*EXCERPTED RECORDS*:
⟨

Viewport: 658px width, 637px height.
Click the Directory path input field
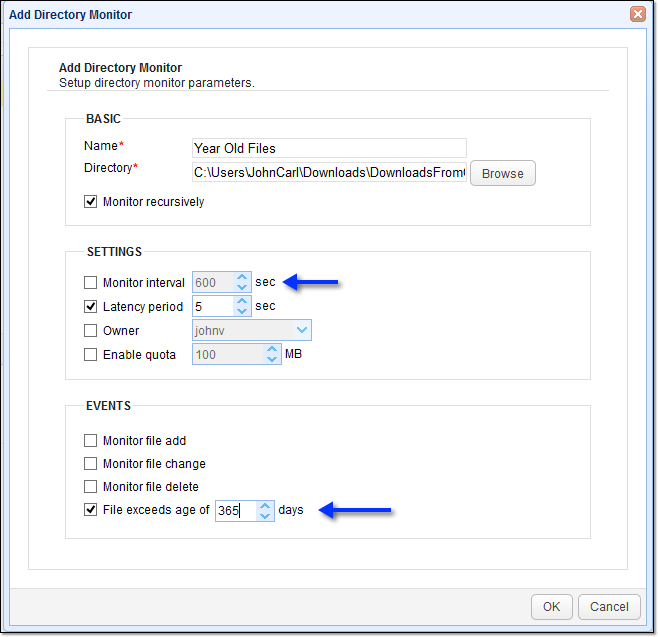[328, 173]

⟩
⟨

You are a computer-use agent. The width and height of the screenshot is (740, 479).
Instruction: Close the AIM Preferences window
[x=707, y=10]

⟩

Please return every line of the records that contains the word "height".

Viewport: 658px width, 637px height.
You are a computer-use agent. The width and height of the screenshot is (740, 479).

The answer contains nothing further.